El doctor e investigador en Nutrición, Guillermo Navarrete, aseguró que el reciente requisito del Departamento de Salud y Servicios Humanos (HHS), de realizar ensayos controlados con placebo para todas las vacunas nuevas responde a una deuda histórica en materia de seguridad. Navarrete señaló que, a diferencia de otros campos de la ciencia donde el placebo es estándar, muchas vacunas se aprobaron sin estos controles rigurosos, dejando un vacío en la confianza pública.
"Si no vacunan o no llegan al 80%, los médicos pierden bonos y eso impacta su nivel. La gente cree que actúan solo por la seguridad del niño, pero esa seguridad debería estar garantizada con estudios placebo, y no ocurre", afirmó Navarrete. Criticó especialmente la administración de la vacuna contra la hepatitis B en recién nacidos, considerando que en la mayoría de los casos no existe justificación médica para aplicarla el primer día de vida.

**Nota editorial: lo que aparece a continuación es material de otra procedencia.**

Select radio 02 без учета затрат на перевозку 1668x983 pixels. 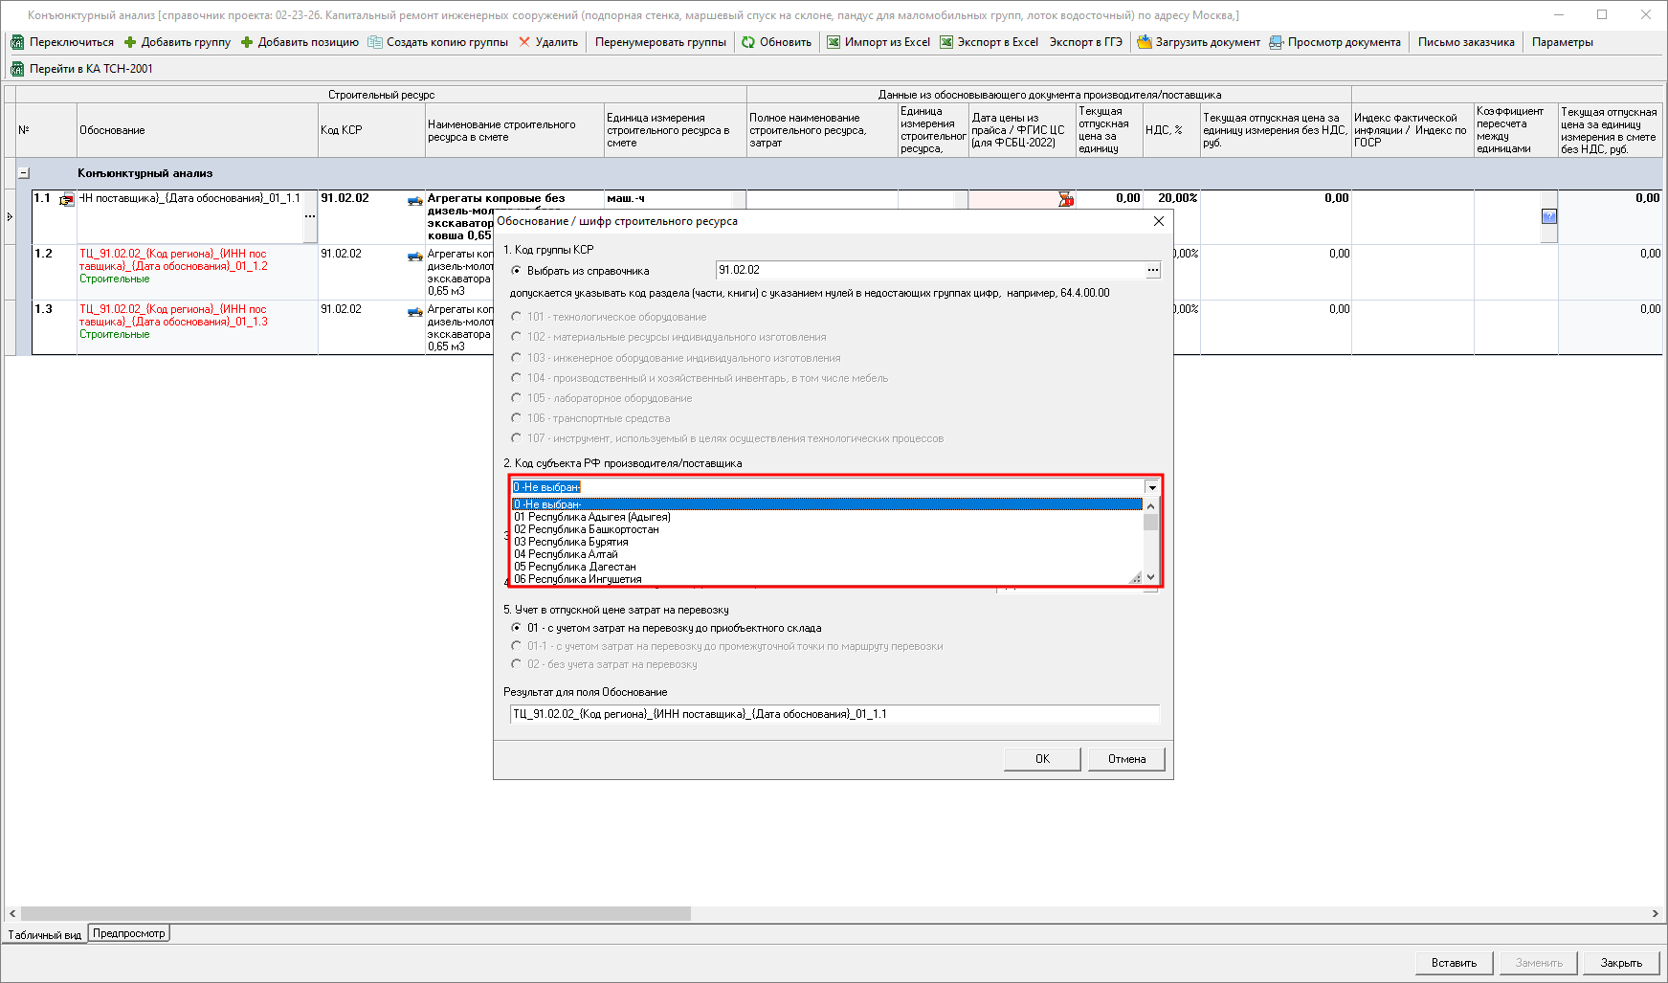coord(517,664)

También abordó la creciente preocupación por el aumento de casos de autismo. Citó los datos recientes mencionados por Robert Kennedy Jr., quien señaló que hoy 1 de cada 31 niños en Estados Unidos está dentro del espectro autista. "Es una catástrofe de proporciones bíblicas. No podemos seguir ignorando posibles vínculos ni evitando hacer las preguntas difíciles", agregó.